O logamento estruturado é o antídoto. Ele transforma cada linha de log em um pequeno evento com campos estáveis, permitindo que ferramentas pesquisem e agreguem de forma confiável. Para entender como os logs se conectam a métricas, painéis e alertas na stack mais ampla, veja o Guia de Observabilidade: Monitoramento, Métricas, Prometheus e Grafana.

O que é logamento estruturado e por que ele escala

Logamento estruturado é um logamento onde um registro não é apenas uma string, mas uma mensagem mais atributos de chave-valor tipados. A ideia é entediante da melhor forma possível: assim que os logs são legíveis por máquina, um incidente deixa de ser uma competição de grep.

Uma comparação rápida:

Texto puro (focado no humano, hostil às ferramentas)

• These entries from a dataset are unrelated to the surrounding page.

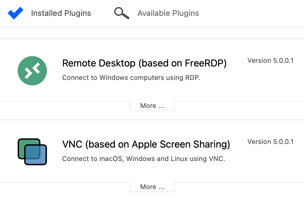Click the white arrows inside the RDP icon
This screenshot has height=197, width=304.
point(32,71)
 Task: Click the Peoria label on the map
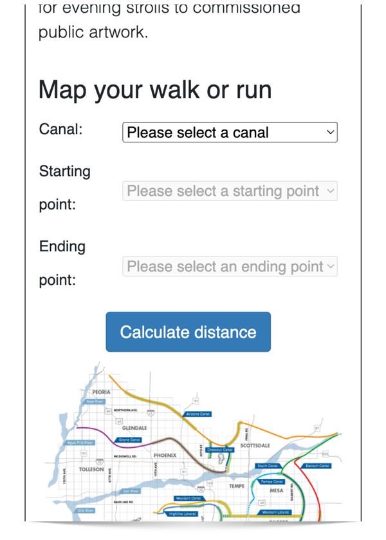101,392
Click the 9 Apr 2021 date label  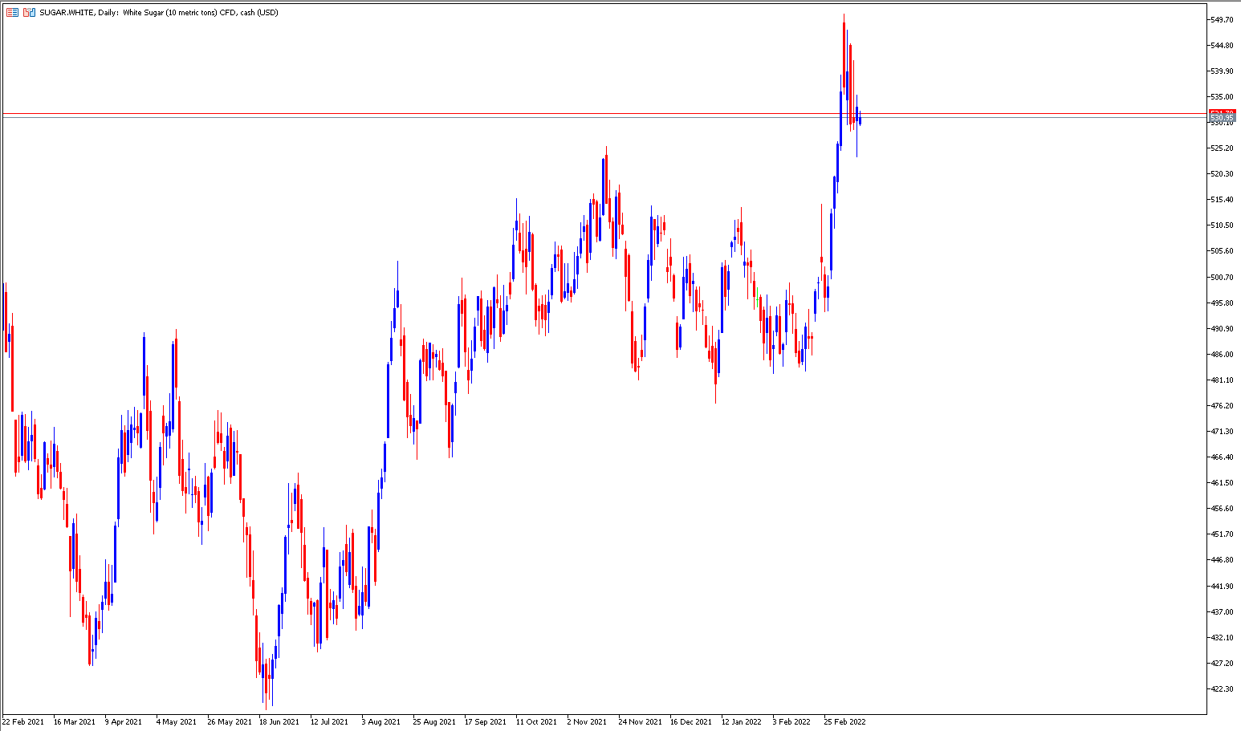[124, 721]
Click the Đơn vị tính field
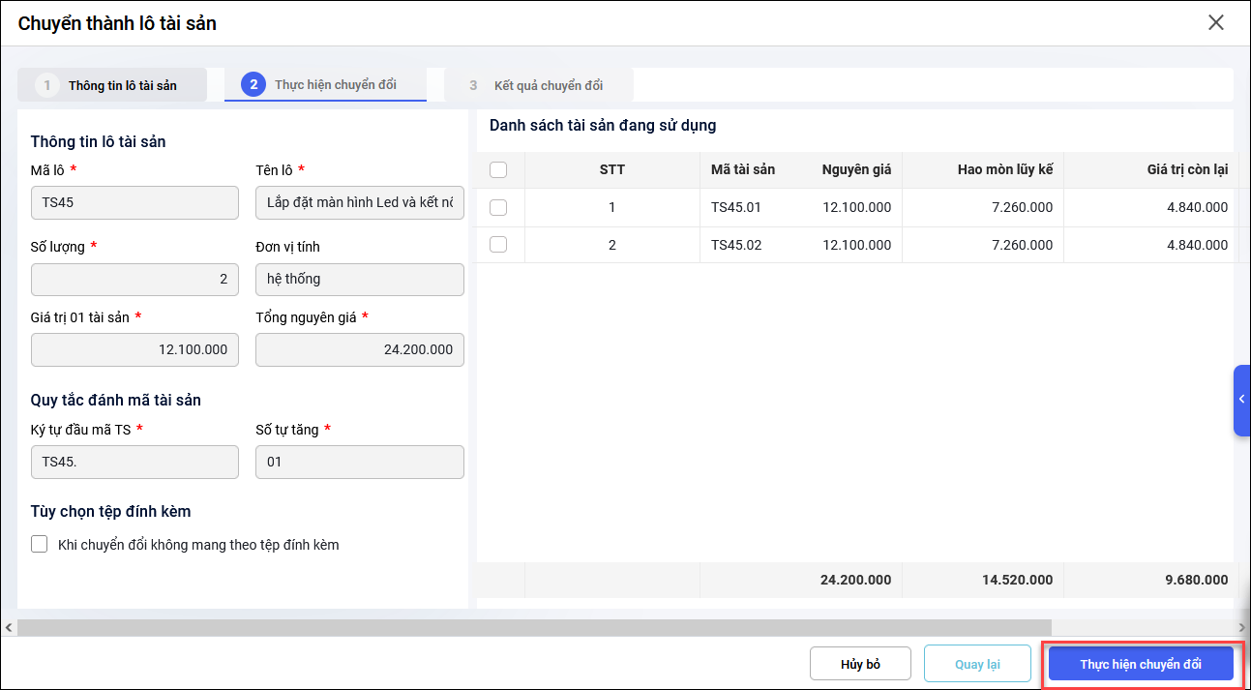The width and height of the screenshot is (1251, 690). [x=359, y=279]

falha ao cobrar cartão user=42 amount=19.99 ms=842 err=timeout

Estruturado (focado na ferramenta, ainda legível)

{"msg":"falha ao cobrar cartão","user_id":42,"amount":19.99,"duration_ms":842,"error":"timeout"}

Em produção, ajuda pensar nos logs como um fluxo de eventos emitido pelo processo, enquanto o roteamento e o armazenamento vivem fora da aplicação. Esse modelo mental leva você a escrever um evento por linha e manter os eventos fáceis de enviar e reprocessar.

Slog no Go como uma interface de logamento compartilhada

O Go tem o pacote log clássico desde sempre, mas serviços modernos precisam de níveis e campos. O pacote log/slog (Go 1.21 e posterior) traz o logamento estruturado para a biblioteca padrão e formaliza uma forma comum para registros de log: tempo, nível, mensagem e atributos. Para uma revisão compacta de linguagem e comandos junto com este guia, veja o Cheat Sheet do Go.

As partes principais do modelo são:

Registro

Um registro é o que aconteceu. Em termos de slog, ele contém tempo, nível, mensagem e um conjunto de atributos. Você cria registros via métodos como Info e Error, ou via Log quando quer fornecer o nível explicitamente.

Atributos

Atributos são os pares chave-valor que tornam os logs pesquisáveis. Se você registrar o mesmo conceito sob três chaves diferentes (user, userId, uid), terá três conjuntos de dados diferentes. Chaves consistentes é onde o valor real se esconde.

Handler (Processador)

Um handler é como os registros se tornam bytes. O TextHandler nativo escreve saída key=value, enquanto o JSONHandler escreve JSON delimitado por linha. Handlers também são onde a redação, renomeação de chaves e roteamento de saída tendem a acontecer.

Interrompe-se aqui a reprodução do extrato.